▼

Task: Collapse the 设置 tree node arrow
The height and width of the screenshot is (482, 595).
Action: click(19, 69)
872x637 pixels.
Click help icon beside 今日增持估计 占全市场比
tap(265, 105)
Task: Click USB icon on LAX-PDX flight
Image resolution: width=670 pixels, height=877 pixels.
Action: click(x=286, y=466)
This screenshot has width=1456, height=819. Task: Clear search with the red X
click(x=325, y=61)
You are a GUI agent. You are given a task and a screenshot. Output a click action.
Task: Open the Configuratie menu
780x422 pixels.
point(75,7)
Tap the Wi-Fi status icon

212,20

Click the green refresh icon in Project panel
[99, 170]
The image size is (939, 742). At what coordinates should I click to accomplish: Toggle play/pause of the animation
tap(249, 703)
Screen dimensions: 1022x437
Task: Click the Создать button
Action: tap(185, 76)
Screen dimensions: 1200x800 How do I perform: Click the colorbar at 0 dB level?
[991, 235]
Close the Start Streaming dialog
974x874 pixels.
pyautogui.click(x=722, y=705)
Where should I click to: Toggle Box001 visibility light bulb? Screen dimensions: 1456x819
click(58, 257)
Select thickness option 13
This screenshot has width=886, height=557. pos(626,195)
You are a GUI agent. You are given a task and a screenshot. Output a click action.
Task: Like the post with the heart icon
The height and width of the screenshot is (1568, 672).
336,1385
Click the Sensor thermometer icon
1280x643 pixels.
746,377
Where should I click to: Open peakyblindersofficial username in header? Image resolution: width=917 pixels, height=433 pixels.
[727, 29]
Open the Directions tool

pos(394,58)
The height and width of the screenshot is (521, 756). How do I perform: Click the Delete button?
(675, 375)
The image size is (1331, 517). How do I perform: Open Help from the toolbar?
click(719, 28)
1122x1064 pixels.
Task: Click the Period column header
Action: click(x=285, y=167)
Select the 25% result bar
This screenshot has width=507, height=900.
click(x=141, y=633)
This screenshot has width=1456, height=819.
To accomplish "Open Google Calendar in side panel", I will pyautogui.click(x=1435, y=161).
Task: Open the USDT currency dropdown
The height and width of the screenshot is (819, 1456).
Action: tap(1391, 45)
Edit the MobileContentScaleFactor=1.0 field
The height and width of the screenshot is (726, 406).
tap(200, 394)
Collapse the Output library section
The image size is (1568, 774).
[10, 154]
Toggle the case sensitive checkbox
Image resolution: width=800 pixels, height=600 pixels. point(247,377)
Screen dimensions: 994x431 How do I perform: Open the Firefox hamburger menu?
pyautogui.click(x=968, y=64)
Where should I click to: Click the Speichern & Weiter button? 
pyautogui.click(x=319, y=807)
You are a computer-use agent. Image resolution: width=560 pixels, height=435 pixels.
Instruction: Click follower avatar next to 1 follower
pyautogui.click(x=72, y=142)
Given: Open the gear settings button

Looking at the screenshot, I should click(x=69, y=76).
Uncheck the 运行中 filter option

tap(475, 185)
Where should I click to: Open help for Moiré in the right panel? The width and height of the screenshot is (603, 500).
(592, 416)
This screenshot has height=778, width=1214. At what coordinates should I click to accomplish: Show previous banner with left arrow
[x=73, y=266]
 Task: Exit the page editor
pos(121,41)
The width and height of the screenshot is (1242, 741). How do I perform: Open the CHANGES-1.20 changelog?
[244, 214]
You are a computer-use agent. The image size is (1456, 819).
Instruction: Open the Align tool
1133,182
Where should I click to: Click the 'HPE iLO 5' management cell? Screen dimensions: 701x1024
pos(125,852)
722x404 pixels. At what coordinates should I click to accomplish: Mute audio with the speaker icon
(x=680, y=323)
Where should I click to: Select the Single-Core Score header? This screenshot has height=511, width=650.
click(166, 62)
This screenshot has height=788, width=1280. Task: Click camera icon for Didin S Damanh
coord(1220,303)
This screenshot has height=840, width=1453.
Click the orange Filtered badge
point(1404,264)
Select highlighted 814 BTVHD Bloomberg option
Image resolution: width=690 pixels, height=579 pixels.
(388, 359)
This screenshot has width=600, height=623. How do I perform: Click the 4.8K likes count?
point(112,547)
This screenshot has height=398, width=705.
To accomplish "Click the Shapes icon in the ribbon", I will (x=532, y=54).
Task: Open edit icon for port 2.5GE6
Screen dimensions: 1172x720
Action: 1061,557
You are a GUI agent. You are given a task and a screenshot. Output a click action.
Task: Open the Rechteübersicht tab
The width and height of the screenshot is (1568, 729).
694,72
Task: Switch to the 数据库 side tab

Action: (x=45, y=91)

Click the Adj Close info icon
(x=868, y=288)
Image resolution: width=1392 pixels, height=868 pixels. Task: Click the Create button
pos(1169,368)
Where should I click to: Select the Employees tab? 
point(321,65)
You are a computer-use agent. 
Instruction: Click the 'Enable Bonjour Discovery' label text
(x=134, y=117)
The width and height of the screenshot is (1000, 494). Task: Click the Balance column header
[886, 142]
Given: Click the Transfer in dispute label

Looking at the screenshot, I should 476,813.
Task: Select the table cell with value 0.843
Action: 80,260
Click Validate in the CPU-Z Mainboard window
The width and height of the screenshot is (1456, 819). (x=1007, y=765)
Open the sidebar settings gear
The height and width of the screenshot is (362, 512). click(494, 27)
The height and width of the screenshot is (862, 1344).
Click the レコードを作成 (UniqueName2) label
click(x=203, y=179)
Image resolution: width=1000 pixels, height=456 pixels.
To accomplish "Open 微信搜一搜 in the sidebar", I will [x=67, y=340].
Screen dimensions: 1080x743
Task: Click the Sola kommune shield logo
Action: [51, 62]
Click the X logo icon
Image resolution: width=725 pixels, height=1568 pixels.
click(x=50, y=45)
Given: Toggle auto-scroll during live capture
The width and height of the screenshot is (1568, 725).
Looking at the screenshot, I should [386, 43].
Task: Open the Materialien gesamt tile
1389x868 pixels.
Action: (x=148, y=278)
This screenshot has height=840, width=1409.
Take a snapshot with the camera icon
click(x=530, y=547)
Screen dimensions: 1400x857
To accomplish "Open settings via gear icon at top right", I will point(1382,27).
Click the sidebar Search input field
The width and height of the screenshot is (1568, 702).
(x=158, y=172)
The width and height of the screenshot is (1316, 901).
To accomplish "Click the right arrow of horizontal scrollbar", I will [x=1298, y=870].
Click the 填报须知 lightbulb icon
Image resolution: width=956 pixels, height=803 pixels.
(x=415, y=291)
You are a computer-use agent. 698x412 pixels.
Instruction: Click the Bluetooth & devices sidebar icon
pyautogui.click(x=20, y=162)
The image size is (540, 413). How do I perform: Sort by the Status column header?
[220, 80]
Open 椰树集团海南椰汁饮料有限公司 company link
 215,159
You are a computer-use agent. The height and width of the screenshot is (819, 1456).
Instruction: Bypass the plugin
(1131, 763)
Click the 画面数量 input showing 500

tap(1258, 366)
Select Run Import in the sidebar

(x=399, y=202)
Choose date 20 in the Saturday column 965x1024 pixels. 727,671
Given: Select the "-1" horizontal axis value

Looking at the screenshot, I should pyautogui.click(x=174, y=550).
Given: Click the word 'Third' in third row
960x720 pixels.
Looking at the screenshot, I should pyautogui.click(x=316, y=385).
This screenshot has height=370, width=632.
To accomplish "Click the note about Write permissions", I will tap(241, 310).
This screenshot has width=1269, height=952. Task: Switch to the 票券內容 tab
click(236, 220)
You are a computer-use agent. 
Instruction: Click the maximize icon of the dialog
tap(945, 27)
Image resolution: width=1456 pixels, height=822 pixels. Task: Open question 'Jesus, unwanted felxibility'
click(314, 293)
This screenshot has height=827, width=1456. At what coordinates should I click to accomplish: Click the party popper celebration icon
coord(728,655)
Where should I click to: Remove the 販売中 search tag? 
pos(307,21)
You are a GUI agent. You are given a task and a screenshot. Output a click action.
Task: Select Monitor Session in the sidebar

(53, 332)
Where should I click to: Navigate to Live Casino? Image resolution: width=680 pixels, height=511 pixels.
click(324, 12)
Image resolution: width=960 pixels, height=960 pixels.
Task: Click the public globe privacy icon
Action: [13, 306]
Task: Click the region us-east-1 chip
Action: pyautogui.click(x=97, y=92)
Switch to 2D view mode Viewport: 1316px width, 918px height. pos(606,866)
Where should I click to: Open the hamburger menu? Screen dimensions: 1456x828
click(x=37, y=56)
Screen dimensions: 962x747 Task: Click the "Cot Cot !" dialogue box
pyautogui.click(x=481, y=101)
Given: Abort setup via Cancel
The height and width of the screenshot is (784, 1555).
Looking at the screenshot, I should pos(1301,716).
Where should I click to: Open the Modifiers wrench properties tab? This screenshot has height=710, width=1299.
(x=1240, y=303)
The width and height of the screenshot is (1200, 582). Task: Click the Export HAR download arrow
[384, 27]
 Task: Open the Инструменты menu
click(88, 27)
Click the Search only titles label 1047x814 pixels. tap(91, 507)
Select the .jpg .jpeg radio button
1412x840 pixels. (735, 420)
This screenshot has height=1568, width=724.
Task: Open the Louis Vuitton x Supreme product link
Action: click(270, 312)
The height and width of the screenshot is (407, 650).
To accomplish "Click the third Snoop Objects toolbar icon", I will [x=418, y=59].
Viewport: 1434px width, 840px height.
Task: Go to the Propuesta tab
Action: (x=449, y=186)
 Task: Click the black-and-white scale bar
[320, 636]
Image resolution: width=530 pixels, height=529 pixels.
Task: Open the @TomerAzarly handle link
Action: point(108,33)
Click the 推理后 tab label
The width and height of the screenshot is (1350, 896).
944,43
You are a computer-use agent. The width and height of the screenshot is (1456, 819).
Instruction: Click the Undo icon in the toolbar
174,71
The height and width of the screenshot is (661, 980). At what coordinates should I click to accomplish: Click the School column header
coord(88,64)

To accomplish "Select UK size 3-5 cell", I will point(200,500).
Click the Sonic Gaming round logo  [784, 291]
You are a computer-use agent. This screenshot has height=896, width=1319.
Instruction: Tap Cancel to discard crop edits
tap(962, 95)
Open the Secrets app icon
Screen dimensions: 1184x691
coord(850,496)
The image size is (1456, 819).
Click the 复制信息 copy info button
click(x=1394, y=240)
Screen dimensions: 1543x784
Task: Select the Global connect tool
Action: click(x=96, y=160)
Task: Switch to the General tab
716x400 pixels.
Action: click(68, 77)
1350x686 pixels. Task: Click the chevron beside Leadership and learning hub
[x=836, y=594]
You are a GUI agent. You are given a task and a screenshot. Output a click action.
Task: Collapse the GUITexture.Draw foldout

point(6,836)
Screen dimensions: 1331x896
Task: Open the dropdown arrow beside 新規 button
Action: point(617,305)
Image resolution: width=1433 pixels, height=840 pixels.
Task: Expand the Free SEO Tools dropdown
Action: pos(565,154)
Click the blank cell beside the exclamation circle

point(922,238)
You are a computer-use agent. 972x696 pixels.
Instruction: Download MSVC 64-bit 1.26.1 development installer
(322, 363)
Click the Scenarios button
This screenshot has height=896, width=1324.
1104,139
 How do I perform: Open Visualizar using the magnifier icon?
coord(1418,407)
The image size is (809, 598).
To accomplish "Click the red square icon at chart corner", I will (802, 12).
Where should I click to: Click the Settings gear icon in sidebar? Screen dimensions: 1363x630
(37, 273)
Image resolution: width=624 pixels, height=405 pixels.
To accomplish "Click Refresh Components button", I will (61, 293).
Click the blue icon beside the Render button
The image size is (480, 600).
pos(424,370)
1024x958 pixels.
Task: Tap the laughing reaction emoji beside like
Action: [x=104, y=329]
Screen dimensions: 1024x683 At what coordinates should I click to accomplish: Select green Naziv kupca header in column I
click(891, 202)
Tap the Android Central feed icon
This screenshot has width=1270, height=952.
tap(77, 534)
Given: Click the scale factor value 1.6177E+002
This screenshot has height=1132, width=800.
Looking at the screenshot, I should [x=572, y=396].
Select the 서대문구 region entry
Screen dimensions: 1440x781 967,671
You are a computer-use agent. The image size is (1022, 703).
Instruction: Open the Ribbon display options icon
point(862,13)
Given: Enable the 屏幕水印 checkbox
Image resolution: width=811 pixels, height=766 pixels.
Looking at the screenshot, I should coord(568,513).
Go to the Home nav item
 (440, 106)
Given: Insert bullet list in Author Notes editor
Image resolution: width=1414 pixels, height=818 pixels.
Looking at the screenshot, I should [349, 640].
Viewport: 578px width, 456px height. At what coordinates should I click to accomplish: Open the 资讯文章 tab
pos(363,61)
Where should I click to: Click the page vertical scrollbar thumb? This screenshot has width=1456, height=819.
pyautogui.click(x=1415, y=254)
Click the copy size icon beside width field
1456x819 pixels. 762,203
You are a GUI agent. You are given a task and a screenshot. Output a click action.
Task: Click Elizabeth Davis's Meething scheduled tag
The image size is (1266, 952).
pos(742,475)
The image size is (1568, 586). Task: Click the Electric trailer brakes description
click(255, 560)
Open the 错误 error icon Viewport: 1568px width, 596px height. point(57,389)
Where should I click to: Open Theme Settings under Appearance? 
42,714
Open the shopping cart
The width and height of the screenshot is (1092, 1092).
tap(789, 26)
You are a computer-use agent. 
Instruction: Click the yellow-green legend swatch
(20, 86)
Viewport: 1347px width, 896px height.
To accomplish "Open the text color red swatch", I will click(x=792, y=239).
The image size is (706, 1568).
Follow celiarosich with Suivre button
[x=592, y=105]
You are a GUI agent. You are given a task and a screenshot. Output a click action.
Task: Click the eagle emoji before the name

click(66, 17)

▲

* **Instruction**: Reproduce the listing above from its first line through the line that contains "click(x=325, y=61)". Include both of those lines.

* **Solution to this exercise**:
Task: Collapse the 设置 tree node arrow
The height and width of the screenshot is (482, 595).
Action: click(19, 69)
872x637 pixels.
Click help icon beside 今日增持估计 占全市场比
tap(265, 105)
Task: Click USB icon on LAX-PDX flight
Image resolution: width=670 pixels, height=877 pixels.
Action: click(x=286, y=466)
This screenshot has width=1456, height=819. Task: Clear search with the red X
click(x=325, y=61)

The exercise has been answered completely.